• [DESCRIPTION OF THE TASK]:
Scan the listing below. Copy each line that contains "Save".

[[ EXTRACTED INFORMATION, beginning ]]

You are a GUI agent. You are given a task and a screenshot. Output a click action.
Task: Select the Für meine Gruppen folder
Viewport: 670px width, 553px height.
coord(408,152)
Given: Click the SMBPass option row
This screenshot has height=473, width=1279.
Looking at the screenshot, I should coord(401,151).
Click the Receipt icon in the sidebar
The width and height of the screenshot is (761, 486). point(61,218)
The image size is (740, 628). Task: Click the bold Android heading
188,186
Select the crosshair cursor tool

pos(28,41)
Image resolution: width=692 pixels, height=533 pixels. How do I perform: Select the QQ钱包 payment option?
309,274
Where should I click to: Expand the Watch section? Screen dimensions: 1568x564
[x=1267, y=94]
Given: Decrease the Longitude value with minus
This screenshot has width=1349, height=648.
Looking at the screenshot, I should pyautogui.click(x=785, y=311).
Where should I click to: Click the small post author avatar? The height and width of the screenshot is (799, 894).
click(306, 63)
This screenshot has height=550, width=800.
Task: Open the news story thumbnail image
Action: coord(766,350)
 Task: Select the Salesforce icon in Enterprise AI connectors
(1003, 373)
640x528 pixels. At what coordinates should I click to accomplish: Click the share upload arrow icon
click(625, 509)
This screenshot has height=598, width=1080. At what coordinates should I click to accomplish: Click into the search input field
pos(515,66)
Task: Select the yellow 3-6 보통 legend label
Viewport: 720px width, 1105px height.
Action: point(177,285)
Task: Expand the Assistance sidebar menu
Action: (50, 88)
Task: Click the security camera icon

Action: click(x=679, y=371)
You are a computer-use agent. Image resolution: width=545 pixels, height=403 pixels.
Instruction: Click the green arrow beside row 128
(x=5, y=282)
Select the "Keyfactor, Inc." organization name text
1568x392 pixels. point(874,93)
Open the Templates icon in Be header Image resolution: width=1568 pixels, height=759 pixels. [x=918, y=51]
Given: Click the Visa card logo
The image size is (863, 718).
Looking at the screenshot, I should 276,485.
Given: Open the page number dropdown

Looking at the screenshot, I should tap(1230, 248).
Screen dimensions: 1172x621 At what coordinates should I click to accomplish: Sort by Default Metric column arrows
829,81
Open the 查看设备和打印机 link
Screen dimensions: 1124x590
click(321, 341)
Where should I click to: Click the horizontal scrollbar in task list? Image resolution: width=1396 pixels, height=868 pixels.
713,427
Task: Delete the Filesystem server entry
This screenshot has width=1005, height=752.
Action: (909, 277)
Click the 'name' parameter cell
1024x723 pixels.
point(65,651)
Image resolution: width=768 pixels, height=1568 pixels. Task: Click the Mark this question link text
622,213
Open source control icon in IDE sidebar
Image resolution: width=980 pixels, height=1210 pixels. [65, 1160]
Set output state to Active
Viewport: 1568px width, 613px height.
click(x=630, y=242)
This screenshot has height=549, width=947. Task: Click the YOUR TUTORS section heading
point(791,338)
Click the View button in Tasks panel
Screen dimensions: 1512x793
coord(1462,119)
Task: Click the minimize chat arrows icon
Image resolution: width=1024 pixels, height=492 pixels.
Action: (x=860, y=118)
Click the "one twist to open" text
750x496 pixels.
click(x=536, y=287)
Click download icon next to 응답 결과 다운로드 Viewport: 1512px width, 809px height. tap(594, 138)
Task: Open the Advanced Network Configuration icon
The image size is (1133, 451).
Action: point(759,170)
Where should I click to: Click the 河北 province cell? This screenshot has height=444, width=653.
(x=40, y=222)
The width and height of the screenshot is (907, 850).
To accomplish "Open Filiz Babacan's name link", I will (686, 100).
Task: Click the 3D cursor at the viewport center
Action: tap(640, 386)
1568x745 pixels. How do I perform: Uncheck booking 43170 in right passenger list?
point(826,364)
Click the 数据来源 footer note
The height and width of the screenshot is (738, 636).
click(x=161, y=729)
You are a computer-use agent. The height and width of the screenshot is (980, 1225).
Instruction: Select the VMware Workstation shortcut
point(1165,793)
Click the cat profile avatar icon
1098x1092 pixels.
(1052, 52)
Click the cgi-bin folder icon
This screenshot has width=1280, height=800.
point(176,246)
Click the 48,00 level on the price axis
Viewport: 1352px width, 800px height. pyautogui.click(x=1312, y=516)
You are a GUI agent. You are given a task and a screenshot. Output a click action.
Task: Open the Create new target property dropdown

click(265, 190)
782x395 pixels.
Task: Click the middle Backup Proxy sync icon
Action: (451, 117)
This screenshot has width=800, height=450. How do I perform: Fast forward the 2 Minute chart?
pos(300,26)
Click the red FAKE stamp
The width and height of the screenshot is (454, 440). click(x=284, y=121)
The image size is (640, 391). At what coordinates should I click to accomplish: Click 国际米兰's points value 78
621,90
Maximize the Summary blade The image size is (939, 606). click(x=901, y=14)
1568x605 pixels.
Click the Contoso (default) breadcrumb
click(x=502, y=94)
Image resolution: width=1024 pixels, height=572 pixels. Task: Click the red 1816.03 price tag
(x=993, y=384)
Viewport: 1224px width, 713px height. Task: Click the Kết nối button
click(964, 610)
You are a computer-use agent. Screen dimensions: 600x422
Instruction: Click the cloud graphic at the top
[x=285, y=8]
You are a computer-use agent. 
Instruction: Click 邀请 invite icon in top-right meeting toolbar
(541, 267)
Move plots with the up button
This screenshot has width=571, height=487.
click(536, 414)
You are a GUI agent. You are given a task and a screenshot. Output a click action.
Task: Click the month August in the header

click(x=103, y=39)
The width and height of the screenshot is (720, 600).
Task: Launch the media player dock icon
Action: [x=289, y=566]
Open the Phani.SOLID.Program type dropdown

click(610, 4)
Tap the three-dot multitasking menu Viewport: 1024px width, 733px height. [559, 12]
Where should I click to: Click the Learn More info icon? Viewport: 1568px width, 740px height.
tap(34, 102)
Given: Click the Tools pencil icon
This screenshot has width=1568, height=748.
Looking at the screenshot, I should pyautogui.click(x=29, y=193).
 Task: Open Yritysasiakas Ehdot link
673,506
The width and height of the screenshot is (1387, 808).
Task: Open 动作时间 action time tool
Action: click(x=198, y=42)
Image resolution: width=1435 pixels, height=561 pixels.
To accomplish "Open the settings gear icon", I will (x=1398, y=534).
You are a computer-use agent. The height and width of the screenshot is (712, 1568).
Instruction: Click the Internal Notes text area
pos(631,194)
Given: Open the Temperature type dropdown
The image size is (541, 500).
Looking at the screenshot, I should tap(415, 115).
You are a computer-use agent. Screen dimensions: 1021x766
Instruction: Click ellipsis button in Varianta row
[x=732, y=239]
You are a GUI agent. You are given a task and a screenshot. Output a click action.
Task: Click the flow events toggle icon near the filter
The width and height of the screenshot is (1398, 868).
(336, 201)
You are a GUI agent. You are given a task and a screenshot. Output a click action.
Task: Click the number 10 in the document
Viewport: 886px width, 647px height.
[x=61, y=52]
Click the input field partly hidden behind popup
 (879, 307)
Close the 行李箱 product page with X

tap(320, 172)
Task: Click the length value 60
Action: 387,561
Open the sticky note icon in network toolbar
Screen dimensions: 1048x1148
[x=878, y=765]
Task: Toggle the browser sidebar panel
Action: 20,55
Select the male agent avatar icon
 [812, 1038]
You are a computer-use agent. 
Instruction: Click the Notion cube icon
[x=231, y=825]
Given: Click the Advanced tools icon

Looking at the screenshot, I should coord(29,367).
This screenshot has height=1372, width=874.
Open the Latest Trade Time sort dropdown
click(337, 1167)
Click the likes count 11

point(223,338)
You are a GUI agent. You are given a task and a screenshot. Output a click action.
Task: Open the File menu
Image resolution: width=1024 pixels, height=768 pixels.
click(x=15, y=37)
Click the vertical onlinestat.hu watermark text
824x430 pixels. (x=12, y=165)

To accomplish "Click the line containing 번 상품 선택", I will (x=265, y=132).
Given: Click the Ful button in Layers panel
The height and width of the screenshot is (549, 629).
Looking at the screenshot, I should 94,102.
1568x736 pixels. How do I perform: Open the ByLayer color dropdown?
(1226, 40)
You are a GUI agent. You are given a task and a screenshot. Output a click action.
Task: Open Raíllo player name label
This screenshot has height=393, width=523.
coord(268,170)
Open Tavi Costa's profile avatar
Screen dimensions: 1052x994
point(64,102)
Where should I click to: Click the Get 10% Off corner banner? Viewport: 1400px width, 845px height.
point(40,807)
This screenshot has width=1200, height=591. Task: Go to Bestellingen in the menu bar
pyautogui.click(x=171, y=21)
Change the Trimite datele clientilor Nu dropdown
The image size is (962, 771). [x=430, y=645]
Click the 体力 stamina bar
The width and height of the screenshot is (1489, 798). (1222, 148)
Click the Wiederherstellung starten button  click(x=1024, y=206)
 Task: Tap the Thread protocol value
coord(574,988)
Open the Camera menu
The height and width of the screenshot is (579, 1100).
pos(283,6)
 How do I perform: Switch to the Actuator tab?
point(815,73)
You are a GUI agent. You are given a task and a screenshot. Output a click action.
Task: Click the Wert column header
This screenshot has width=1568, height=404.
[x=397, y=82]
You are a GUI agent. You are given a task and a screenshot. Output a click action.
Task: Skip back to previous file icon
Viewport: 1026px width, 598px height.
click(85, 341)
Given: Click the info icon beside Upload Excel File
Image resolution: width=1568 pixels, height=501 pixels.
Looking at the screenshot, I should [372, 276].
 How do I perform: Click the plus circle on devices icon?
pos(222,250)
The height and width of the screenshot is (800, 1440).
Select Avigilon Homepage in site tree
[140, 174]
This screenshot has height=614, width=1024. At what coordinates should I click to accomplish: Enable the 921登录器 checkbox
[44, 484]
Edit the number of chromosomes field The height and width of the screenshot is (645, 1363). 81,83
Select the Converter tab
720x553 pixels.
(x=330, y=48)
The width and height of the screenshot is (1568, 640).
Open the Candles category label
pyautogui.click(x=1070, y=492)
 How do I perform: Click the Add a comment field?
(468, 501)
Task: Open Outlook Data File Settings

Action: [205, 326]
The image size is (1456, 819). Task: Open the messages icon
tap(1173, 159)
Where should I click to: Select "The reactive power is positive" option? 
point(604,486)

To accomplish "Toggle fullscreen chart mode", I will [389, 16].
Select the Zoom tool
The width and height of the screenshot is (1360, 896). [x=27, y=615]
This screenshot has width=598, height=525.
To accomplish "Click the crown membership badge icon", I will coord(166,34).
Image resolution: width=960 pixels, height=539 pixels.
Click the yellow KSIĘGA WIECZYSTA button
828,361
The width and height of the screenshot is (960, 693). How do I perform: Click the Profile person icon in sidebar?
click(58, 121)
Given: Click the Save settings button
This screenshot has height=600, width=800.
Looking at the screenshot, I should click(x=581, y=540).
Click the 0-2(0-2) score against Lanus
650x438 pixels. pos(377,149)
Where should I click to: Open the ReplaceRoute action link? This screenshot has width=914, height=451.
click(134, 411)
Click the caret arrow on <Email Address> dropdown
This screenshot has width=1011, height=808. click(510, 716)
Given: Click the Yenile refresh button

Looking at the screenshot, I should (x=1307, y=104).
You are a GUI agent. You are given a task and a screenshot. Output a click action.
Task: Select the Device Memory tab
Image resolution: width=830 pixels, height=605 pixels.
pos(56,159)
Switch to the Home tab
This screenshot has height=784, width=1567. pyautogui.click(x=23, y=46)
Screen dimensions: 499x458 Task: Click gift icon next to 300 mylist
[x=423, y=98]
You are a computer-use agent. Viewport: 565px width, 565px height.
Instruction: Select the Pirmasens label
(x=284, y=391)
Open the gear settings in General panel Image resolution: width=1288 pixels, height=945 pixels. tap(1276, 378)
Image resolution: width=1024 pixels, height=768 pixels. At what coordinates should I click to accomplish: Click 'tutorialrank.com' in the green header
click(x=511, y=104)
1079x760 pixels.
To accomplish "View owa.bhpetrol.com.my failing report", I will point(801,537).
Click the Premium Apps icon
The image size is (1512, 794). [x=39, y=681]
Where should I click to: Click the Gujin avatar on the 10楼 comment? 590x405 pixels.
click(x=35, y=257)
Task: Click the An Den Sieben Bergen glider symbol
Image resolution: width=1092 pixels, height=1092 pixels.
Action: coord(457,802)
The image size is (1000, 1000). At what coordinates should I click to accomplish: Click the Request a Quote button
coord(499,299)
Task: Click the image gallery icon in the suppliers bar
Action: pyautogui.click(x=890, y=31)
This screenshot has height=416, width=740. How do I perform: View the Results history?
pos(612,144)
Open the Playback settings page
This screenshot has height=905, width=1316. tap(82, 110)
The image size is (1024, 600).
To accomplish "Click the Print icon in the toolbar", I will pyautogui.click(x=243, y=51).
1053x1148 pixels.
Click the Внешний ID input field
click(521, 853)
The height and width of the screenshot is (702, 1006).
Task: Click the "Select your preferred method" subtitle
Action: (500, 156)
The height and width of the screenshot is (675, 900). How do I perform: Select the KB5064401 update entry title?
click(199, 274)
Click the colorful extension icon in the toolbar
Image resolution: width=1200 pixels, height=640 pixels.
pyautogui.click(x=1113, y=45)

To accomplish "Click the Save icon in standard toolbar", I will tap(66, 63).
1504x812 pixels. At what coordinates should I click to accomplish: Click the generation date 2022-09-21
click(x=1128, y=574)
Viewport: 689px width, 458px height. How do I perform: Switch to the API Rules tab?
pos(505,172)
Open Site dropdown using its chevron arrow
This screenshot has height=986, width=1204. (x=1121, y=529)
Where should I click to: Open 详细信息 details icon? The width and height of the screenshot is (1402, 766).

[[ EXTRACTED INFORMATION, end ]]

• [REPLY TO THE TASK]:
Given: Click the Save settings button
To accomplish "Click the Save icon in standard toolbar", I will tap(66, 63).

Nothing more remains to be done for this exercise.